お前たちは、燃え盛る炎の中にわたくしを置いていったな?」
「......っ......」
近衛隊長は言葉に詰まる。
「よい!あのときのことはもう良いのじゃ。
いいから、いますぐ、このレン・ウォーカーと二人きりにせよ」
女王の言葉に、兵士たちは一斉に足並みをそろえて謁見の間から退場していった。
兵士が出ていき、静まり返った謁見の間には物音一つ聞こえない。
色鮮やかなステンドグラスを通って描かれた床の虹色の模様を、俺はぼんやりとみつめていた。

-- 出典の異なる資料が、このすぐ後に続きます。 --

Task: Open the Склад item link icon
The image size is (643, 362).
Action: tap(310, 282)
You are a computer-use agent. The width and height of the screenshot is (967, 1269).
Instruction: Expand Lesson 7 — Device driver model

「女王陛下......。内々のお話とは......」
恐る恐る聞くと、女王は背後を振り返りながら言った。
「エレナ!出てくるがいい」
王座の背後にある、ライオンの紋章が描かれたタペストリー。
その背後から、エレナが姿を表した。
「エレナ......?」
「レン・ウォーカー、今回のことをすべて話す。
まずはわたくしが、アリッサの子どもを欲しがったこと.....
覚えておるか?」
「もちろんです。陛下は子どもを……リチャードを欲しがっていた」
俺は頷いた。
女王は俺との最初の謁見で、アリッサと大蛇の子どもが「欲しい」と言っていたのだ。
女王は続けて言った。
「お前を城に留め置き、イリーナの夫にしようとした理由も話そう。
エレナにも聞いていてほしいのだ。
エレナは私の大切なひとなのだから」
エレナは、静かに目を伏せていた。
(エレナが女王の大切なひと.....?
エレナは以前、王宮で働いていたと言っていたが......女王と深い仲だったというのか)
エレナと女王の顔を見比べる。
だが二人の表情からは何も読み取れなかった。